Answer these questions about the article on farm robots below:
(a) What share of America's population are farmers?
(b) What human population does the United Nations expect by 2100?
(c) Who predicts that robots will do all the repetitive work in the agricultural sector 10 to 20 years from now?

::: READING PASSAGE :::

New-Age Tech Partnering

Steel-Collar Farmhands: Robots in Fields & Orchards

Accelerating innovation and speed to market via partnerships powered by investments from industry titans John Deere, Kubota, and Yamaha. Is it the new normal for field robotics?

Forecasters like what they see: Global markets projected to jump
from $7.4B in 2020 to $20.6B by 2025. That’s a whopping CAGR of 22.8%!

Tom Green

Innovation on the farm
Eli Whitney’s cotton gin, McCormick’s reaper, Ford’s farm tractor, agriculture has been acquiring labor-saving devices since human’s first went from being hunter-gatherers to land-tilling food growers and livestock raisers.

The work is hard, the hours long, the weather’s fickle, the harvest is a do-or-die must, so why wouldn’t any right-thinking human brain want to conjure up a few new ways to lessen the load?

And that’s just what has happened for millennia. Today, robots and other autonomous machines prowling fields and orchards are just the newest incarnations in farming’s eternal quest for ease of doing business with Mother Earth.

And the “land-tilling and livestock raising” that humans created for themselves, they have been trying to wiggle their way out of for hundreds of years. Who wants the grief of farming when gleaming cityscapes beckon and the allure of industry and business are so damn attractive? Even the meatpacking, city misery of Upton Sinclair’s The Jungle offered a slim chance of escape to a better life.

Not so farm life, it’s forever, unless you get conscripted into someone’s army or a machine comes along and makes your work redundant, which is exactly what has happened.

Farm workers don’t need their arms twisted to encourage fleeing the farm; they’ve been leaving by the millions never to return, except for holidays. Barely 1.5 percent of America’s population are farmers; in Germany it’s about 4 percent. China has over 400 million farm workers; ten years ago, China had 700 million. That’s an incredible 30 million a year making a dash for the cities.

But still, we all have to eat. Someone has to feed us. And the global appetite is on the grow…exponentially:

“The human population is expected to climb to 9.8 billion by 2050 and 11.2 billion by 2100, according to the United Nations. To feed the world — with less land, fewer resources and in the face of climate change — farmers will need to augment their technological intelligence.” —NYT: A Growing Presence on the Farm: Robots

See related: Feeding Asia: Robots, Automation & Four+ Billion Mouths to Feed
From farm to chopsticks: Not enough land, not enough water, too few farmers, and $470 billion in annual food spoilage

Steel-collar farmhands
Erik Pekkeriet of Wageningen University & Research predicts that “10 to 20 years from now, robots will do all the repetitive work in the agricultural sector.”

Maybe sooner. Research forecasters are reporting “agricultural robots to develop rapidly (2020-2025)” topping out in 2025 at $20 billion. Amazing, especially so since the market was only $3.4 billion in 2018.

Maybe that’s what is generating all the recent media buzz on robot farming. To nearly triple growth is definitely eye-popping. Something is definitely going on

Tractica has even produced a chart showing the coming inflection point: 2021 looks like the jump-off point for agricultural robot shipments to drastically increase (see chart).

So, what’s happening?
David Frabotta, writing in PrecisionAG, has what looks like the most sound take on robots in agriculture with his article: Agricultural Robotics Segment Maturing Amid Intermittent Commercialization. Perfect title!

Isn’t this what we’re seeing: “In agriculture, technology introductions have sputtered for numerous reasons: A prolonged global recession dating back to 2008 slowed investment, lack of interoperability standards created disparate ecosystems, and products focused too much on the technology instead of addressing real-world grower problems and workflows.

::: GIVEN DATA :::

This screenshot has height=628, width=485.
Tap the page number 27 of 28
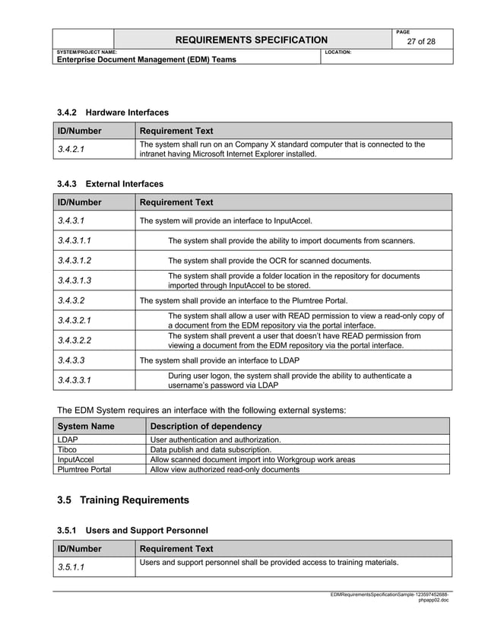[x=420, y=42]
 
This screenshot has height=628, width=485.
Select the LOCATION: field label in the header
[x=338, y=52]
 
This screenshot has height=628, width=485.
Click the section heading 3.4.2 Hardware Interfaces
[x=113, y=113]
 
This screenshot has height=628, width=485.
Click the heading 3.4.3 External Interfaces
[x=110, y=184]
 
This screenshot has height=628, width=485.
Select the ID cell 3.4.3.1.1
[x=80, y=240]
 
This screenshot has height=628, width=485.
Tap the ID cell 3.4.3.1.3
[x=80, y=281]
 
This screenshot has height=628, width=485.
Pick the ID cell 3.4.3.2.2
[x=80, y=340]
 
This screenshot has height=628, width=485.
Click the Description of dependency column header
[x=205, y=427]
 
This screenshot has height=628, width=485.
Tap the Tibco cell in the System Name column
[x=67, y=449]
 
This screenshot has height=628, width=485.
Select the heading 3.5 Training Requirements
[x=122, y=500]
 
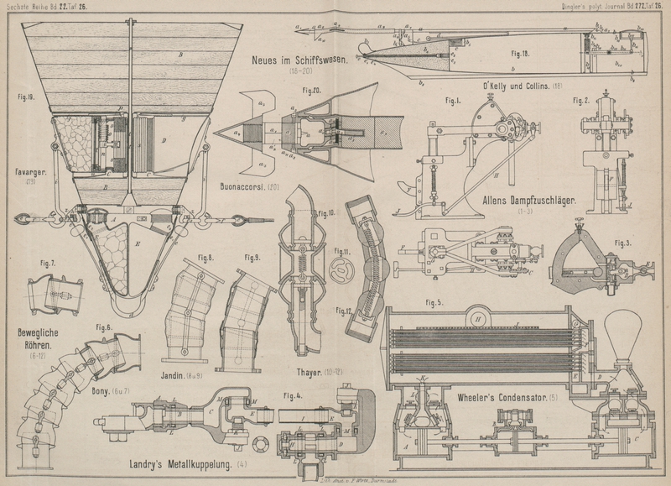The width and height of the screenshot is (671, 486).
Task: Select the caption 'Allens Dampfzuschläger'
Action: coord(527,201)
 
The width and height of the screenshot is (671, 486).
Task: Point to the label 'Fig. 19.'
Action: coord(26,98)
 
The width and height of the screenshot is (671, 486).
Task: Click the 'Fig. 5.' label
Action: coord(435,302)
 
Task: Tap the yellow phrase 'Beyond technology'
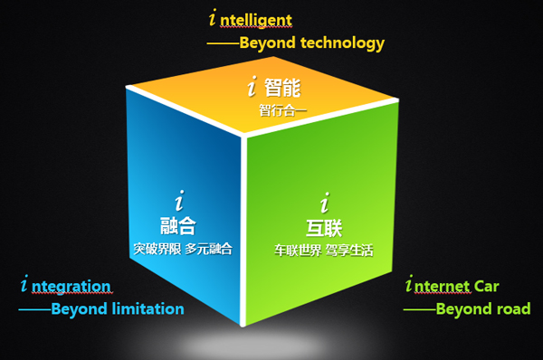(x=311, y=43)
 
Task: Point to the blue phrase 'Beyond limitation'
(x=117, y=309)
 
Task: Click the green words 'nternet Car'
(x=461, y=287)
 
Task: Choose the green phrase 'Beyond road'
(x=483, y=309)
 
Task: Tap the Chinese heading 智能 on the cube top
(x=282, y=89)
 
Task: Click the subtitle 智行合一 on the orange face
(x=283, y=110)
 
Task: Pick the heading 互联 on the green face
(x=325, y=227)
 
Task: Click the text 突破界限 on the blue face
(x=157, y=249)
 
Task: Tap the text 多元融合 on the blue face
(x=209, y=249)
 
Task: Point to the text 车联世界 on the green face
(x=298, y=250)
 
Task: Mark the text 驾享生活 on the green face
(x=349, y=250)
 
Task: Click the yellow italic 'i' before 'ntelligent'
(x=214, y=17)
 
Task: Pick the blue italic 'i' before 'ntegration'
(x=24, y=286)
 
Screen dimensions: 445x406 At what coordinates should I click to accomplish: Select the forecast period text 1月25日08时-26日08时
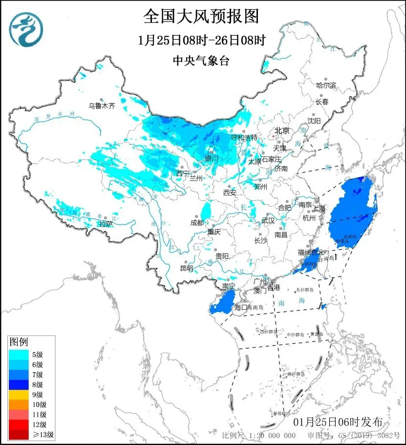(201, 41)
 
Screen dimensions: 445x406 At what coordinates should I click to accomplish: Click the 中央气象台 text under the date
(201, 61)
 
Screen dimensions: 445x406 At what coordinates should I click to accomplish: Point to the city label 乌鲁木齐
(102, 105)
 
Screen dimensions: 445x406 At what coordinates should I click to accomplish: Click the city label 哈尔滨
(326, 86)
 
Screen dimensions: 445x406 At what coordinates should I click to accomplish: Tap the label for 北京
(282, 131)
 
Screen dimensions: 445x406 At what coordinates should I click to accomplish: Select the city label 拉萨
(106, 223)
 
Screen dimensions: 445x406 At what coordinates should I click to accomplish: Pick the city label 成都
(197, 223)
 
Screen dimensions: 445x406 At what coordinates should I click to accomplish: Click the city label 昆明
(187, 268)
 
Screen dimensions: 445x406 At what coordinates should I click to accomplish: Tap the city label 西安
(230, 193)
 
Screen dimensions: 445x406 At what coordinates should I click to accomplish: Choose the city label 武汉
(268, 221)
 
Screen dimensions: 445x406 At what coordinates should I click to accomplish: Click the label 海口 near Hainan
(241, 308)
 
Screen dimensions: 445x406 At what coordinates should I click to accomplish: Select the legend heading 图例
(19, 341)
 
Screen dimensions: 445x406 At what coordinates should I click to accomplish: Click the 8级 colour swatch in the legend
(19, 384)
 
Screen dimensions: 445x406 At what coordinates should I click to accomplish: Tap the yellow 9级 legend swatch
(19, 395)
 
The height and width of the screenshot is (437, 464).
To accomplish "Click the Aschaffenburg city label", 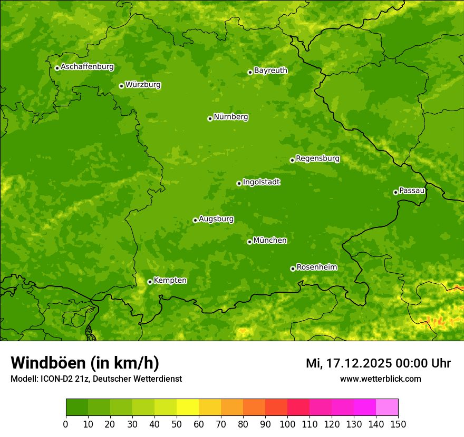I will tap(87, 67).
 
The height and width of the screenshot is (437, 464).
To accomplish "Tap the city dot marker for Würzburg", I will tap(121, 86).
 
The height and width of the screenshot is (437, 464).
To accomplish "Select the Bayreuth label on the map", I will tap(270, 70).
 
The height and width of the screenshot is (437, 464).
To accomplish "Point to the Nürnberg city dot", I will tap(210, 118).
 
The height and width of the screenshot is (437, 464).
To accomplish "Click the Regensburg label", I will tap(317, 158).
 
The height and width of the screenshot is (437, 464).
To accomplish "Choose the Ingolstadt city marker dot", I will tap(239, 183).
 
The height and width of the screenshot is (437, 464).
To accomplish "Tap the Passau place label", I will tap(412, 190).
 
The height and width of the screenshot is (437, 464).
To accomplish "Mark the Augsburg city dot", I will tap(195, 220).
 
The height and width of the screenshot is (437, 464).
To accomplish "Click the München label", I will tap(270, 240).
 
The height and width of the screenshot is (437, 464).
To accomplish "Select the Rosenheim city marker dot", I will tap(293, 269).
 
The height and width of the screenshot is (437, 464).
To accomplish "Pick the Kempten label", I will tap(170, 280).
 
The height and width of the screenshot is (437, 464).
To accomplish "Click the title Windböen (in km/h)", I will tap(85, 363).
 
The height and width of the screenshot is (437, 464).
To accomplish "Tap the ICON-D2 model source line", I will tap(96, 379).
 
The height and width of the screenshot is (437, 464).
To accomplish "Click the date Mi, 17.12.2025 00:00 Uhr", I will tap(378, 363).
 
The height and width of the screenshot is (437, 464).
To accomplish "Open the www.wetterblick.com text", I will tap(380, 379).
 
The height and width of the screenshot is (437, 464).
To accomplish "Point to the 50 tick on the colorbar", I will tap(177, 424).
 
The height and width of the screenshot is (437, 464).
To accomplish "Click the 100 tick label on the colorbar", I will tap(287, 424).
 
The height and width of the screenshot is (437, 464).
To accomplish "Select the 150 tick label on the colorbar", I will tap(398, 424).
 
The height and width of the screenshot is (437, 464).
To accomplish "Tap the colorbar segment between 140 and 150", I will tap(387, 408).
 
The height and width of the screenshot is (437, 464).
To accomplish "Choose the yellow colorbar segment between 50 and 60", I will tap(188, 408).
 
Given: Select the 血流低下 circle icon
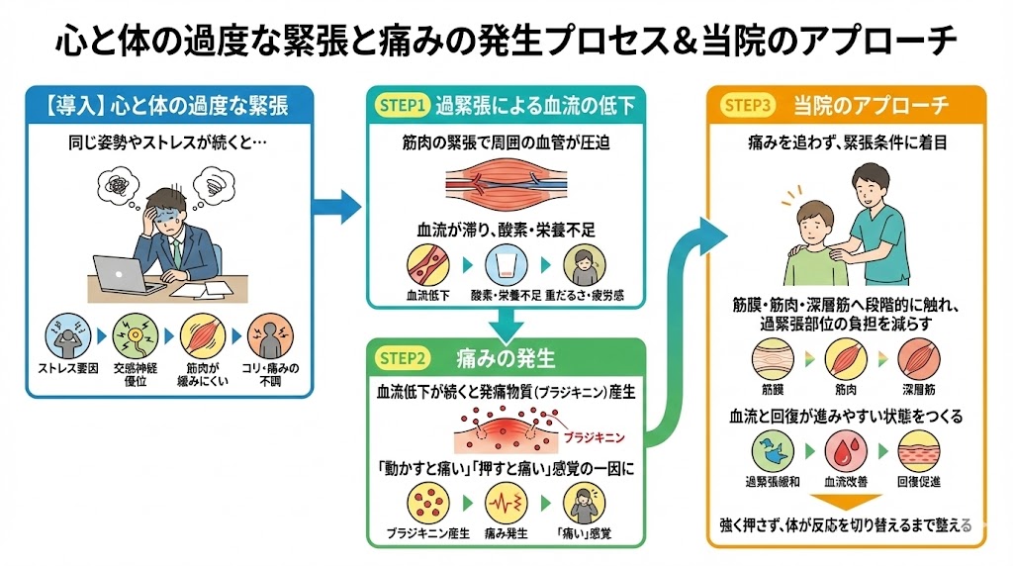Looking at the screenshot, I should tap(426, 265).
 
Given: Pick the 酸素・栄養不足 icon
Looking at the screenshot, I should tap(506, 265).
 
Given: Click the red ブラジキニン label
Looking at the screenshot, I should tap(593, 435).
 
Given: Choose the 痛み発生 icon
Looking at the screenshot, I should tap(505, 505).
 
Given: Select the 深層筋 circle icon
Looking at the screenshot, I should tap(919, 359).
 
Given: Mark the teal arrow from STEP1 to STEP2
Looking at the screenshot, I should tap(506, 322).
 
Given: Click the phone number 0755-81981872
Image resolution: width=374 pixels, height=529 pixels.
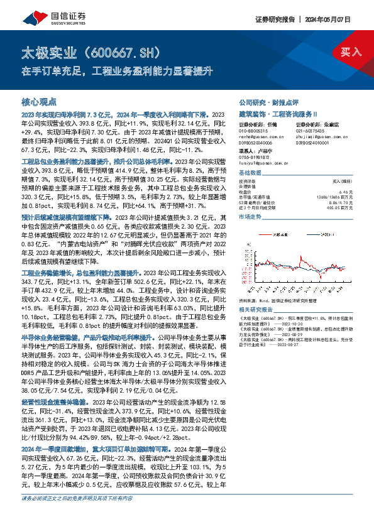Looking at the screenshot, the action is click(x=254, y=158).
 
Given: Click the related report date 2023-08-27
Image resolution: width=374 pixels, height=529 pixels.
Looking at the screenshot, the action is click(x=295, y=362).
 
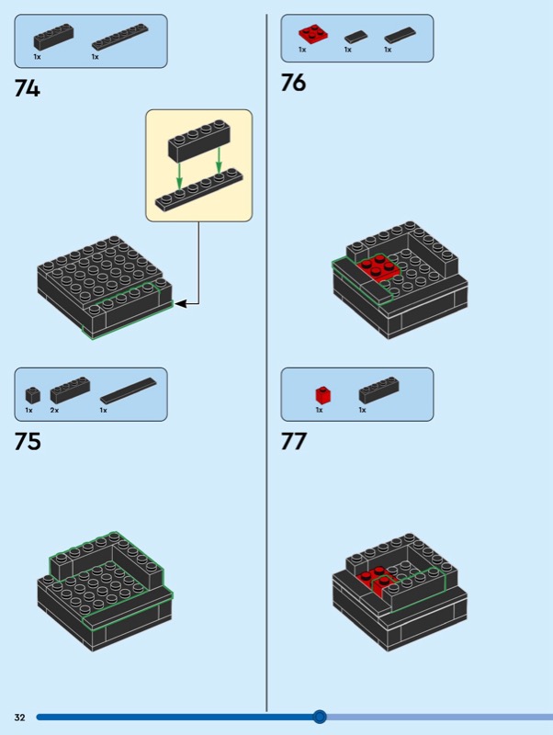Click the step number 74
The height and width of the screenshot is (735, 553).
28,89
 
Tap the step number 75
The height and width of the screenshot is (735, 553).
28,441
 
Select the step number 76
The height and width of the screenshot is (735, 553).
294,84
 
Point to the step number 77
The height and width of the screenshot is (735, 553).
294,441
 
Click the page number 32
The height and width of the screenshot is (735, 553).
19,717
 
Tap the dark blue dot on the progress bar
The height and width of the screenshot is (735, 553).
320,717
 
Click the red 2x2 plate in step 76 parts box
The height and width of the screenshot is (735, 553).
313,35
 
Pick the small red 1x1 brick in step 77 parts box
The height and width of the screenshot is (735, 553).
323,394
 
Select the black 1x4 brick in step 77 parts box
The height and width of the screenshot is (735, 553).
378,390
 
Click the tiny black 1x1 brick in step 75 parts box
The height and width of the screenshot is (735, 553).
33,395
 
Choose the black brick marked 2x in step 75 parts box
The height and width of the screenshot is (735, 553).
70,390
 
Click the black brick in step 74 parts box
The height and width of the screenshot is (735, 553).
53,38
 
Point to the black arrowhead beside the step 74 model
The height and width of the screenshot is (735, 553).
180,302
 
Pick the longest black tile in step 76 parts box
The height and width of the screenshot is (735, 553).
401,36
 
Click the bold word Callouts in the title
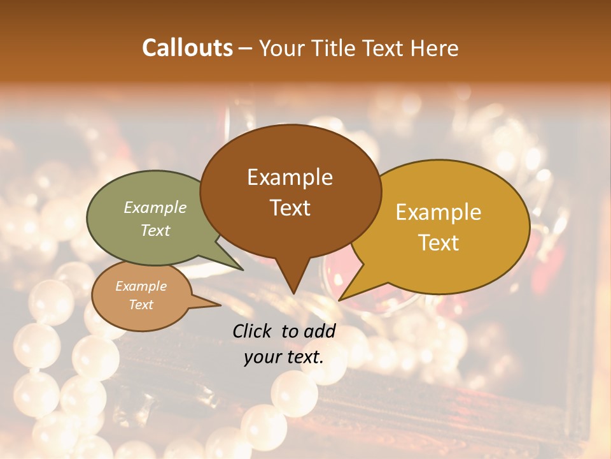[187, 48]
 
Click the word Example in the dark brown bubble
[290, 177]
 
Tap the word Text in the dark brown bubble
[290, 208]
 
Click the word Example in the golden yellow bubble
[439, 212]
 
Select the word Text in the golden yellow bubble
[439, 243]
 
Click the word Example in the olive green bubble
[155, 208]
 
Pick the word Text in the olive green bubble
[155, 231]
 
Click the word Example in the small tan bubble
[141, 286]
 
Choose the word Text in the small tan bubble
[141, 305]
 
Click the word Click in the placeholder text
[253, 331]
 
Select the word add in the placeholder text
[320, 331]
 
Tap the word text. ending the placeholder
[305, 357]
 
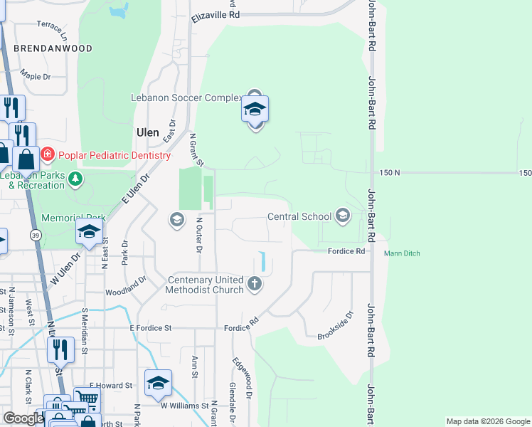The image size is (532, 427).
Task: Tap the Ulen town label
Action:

:::

**RESPONSE:**
(a) Barely 1.5 percent.
(b) 11.2 billion.
(c) Erik Pekkeriet of Wageningen University & Research.